L’attenzione della grande stampa al sequestro dei pellegrini sciiti iraniani in Siria è commendevole, a prescindere dalla possibilità che qualcuno di loro non fosse un pellegrino, ma un pasdaran. Quel che è meno commendevole è l’assoluto silenzio sulla deportazione in Siria di 19 rifugiati siriani in Libano. Anche qui, può essere che qualcuno di loro non fosse un semplice rifugiato, ma deportarlo in un paese dove rischia almeno la tortura non è carino, o no? Eppure di questa decisione da parte del governo libanese egemonizzato da Hezbollah non si parla, come non si parla del caso odierno: un cittadino libanese, Wissam Tarif, impegnato in un’organizzazione da tempo schierata per i diritti umani in Siria e oggi molto vicina agli insorti, si è visto confiscare il passaporto all’aeroporto Rafiq Hariri mentre si accingeva a partire per la Turchia. La decisione deriva da un ordine amministrativo e non giudiziario, cioè nessun magistrato ha convalidato la decisione della “Sicurezza Generale”, che non è accompagnata da nessuna giustificazione o motivazione. Un simile trattamento venne riservato anche al noto intellettuale della sinistra libanese, Samir Kassir, successivamente assassinato per ordine dei siriani a Beirut.
Questa diversità di attenzioni balza agli occhi e un po’ , solo un po’, sorprende, diciamo così.

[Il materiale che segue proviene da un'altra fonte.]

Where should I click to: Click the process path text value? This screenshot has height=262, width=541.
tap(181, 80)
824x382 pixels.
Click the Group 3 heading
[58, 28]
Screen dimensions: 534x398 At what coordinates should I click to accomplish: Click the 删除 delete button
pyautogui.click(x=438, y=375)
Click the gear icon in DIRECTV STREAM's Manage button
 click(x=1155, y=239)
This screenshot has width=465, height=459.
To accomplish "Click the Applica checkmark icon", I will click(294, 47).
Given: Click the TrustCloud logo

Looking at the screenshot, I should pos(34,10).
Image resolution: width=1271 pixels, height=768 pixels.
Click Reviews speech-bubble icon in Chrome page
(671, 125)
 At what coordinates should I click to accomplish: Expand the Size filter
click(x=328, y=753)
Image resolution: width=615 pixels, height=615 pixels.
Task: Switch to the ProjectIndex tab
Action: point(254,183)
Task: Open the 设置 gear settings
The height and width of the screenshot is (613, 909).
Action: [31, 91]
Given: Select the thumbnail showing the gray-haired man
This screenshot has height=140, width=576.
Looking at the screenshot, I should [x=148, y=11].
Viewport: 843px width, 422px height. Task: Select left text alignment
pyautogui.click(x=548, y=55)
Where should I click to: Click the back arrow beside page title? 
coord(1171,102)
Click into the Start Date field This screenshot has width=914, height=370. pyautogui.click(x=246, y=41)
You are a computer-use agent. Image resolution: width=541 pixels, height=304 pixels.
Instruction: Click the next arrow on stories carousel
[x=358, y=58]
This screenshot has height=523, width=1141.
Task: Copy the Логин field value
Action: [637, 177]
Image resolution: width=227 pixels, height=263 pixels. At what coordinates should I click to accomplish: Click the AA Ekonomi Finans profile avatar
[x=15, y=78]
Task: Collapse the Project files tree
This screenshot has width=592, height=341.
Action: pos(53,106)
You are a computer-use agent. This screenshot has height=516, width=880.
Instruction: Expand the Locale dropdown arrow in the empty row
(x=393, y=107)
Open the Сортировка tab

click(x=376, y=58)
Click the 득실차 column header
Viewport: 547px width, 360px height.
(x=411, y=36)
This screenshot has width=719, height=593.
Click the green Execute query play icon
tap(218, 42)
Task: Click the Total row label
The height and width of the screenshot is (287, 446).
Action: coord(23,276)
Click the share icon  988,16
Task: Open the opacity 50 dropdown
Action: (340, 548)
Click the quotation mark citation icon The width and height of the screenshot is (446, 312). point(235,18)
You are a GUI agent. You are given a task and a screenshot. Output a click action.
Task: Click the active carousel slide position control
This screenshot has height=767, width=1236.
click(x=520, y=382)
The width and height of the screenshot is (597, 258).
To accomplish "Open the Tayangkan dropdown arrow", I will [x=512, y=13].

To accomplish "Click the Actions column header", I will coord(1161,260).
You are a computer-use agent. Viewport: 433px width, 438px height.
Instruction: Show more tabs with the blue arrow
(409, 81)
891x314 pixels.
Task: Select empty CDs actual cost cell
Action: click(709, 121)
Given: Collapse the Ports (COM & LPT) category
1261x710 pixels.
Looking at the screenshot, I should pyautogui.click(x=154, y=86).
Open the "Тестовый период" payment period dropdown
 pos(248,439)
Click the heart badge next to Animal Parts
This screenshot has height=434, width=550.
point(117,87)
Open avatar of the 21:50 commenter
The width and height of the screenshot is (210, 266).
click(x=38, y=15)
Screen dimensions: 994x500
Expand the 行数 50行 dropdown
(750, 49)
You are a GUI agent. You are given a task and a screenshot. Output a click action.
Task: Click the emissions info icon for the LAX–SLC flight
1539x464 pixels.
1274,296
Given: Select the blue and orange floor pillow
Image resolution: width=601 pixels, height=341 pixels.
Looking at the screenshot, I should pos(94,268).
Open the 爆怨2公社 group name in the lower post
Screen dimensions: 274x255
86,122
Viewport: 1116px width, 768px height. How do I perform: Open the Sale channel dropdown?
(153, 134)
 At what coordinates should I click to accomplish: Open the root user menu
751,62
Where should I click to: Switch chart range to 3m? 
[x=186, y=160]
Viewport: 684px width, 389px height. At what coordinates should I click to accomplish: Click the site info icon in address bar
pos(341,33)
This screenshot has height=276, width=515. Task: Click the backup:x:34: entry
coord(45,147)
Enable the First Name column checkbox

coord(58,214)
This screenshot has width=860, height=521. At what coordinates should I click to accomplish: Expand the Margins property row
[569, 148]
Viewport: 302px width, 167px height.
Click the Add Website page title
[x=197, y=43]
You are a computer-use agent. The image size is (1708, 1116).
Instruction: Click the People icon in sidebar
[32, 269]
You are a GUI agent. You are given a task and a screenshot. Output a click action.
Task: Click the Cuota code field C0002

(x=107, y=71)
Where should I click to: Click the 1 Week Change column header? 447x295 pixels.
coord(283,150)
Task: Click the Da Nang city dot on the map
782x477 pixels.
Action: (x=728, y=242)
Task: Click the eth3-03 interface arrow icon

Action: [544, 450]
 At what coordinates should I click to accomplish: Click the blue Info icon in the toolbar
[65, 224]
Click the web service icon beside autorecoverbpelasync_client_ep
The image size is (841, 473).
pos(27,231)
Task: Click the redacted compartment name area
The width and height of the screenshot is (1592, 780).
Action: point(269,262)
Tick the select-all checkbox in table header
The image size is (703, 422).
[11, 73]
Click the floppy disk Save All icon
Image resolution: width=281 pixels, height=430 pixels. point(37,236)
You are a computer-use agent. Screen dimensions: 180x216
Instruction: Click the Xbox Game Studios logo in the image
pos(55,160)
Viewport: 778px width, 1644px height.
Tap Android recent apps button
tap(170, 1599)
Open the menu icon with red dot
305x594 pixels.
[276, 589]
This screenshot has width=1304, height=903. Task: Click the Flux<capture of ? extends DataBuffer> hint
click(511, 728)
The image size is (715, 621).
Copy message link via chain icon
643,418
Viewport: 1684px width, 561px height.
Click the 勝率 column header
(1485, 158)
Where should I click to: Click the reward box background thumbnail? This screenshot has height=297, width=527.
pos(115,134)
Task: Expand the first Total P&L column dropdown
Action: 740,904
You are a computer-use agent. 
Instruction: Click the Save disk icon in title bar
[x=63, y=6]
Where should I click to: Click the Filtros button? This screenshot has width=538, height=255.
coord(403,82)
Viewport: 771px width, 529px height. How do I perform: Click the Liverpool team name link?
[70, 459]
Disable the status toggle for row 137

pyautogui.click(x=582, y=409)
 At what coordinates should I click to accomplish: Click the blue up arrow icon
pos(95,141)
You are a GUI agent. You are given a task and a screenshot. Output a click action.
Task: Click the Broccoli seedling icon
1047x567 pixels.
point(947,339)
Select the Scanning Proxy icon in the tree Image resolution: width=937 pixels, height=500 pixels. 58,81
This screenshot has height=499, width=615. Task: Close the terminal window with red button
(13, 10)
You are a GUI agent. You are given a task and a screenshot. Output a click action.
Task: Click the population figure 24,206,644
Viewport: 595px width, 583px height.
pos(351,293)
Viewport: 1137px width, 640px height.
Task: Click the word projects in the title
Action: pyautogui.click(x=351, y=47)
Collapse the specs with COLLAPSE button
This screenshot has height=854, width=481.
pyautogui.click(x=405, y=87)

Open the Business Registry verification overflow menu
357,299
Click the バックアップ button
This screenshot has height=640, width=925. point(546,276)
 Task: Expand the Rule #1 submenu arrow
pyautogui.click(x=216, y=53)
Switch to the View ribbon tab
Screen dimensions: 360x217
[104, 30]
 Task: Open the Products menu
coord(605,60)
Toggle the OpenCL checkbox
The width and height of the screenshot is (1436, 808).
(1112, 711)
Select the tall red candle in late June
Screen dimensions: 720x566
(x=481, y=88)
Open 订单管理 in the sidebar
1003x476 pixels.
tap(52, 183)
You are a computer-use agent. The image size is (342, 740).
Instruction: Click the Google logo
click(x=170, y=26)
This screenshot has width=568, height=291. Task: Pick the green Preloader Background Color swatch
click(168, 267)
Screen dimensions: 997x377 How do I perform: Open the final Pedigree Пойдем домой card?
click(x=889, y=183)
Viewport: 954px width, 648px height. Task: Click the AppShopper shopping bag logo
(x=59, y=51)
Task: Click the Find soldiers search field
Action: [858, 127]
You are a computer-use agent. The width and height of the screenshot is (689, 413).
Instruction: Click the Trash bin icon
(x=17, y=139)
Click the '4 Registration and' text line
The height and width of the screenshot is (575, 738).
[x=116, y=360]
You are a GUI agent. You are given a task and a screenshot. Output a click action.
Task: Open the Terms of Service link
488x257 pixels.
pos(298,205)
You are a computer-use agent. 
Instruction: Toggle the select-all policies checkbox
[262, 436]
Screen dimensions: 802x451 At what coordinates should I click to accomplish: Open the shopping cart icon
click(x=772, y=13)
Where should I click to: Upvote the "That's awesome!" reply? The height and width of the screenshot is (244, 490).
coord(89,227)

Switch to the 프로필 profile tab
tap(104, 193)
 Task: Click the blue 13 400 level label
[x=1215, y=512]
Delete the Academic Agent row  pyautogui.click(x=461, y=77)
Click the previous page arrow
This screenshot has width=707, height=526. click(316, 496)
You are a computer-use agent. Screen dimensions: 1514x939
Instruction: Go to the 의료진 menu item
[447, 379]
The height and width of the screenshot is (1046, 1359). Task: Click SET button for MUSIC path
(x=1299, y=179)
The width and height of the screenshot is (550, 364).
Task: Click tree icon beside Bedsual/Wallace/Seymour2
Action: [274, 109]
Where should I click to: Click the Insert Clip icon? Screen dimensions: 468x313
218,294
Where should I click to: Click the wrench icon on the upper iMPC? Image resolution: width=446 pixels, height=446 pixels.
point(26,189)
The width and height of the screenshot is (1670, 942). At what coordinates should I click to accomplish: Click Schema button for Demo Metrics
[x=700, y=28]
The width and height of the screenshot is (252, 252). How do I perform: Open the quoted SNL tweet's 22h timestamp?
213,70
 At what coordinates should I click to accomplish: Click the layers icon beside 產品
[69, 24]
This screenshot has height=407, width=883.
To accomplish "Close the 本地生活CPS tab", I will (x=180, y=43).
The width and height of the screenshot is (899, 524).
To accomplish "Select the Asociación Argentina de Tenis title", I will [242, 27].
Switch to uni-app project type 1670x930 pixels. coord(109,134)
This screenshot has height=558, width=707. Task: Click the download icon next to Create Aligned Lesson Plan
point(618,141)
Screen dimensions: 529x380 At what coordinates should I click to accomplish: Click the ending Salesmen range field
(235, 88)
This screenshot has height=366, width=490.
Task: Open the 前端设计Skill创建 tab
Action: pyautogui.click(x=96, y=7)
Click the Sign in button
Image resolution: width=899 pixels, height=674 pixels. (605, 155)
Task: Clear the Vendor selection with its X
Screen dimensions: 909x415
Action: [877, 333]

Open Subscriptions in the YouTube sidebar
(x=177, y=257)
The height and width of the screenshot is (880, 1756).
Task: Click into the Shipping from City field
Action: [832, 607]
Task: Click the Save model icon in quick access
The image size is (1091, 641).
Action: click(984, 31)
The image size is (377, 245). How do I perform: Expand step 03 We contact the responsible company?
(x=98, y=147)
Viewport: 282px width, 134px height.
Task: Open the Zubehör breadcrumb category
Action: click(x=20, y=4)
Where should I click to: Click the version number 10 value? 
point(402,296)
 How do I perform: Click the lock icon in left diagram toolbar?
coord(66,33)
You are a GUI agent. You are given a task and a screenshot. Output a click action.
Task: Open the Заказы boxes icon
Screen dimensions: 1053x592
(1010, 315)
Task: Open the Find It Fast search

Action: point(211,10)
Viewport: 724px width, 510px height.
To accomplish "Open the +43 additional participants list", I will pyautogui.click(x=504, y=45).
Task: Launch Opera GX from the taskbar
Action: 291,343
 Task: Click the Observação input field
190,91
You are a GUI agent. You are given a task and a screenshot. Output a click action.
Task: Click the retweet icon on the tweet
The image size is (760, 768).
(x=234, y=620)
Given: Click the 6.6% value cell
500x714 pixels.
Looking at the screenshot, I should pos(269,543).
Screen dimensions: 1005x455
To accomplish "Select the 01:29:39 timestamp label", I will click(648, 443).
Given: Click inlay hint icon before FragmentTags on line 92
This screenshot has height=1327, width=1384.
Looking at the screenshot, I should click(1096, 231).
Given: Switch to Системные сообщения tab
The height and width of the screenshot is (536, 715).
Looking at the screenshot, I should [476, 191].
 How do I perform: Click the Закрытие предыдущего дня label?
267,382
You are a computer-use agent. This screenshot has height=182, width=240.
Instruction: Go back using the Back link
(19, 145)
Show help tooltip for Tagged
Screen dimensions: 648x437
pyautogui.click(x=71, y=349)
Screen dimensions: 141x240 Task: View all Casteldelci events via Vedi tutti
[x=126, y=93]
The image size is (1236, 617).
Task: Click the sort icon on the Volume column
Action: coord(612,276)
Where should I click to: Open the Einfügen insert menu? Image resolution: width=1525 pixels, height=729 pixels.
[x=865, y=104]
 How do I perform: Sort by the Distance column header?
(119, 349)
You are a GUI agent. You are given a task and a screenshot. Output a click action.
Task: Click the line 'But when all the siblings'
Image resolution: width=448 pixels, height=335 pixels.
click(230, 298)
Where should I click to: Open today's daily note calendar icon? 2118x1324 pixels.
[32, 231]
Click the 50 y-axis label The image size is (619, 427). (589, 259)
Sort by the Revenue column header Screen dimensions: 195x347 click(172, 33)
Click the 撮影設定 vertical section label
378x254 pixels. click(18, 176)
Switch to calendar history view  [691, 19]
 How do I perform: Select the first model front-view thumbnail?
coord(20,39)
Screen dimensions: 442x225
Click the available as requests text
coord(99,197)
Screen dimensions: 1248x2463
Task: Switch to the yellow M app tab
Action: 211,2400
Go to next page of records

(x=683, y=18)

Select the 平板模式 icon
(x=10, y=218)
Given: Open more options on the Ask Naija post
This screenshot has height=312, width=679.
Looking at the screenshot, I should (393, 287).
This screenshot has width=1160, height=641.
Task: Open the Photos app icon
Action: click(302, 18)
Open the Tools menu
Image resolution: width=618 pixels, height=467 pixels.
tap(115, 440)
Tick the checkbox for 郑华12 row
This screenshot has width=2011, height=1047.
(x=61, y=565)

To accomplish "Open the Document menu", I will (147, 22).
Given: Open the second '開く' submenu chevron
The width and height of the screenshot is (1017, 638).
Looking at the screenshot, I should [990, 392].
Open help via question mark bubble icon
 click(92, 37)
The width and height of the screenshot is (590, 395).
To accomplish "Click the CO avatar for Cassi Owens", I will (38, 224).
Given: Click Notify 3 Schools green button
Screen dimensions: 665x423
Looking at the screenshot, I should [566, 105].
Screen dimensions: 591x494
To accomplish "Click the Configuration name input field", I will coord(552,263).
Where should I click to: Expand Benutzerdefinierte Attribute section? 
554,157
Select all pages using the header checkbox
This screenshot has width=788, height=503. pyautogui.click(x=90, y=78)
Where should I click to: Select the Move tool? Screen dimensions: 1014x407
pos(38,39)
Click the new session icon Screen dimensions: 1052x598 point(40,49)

Sorprende molto di meno l’attenzione riservata alla defezione del primo ministro siriano, un autentico signor nessuno, come tutti i primi ministri siriani, la cui defezione, oltre che fuori tempo massimo, rappresenta un colpo di immagine, certo, ma poco di più. Nel panorama “politico-familistico” degli Assad la sua fuga conferma che le cose per Assad non vanno bene, ma non costituisce un elemento capace di modificare o di incidere sui rapporti di forza. Da mezzo secolo a questa parte in Siria esiste un potere formale (governo, parlamento etc) e un potere reale (il partito Baath, gli apparati repressivi e le famiglie connesse con la famiglia Assad). La defezione del primo ministro potrebbe indurre altri membri del potere formale a mollare, ma non sembra tale da incidere sui membri dell’altra struttura, quella che detiene il potere reale.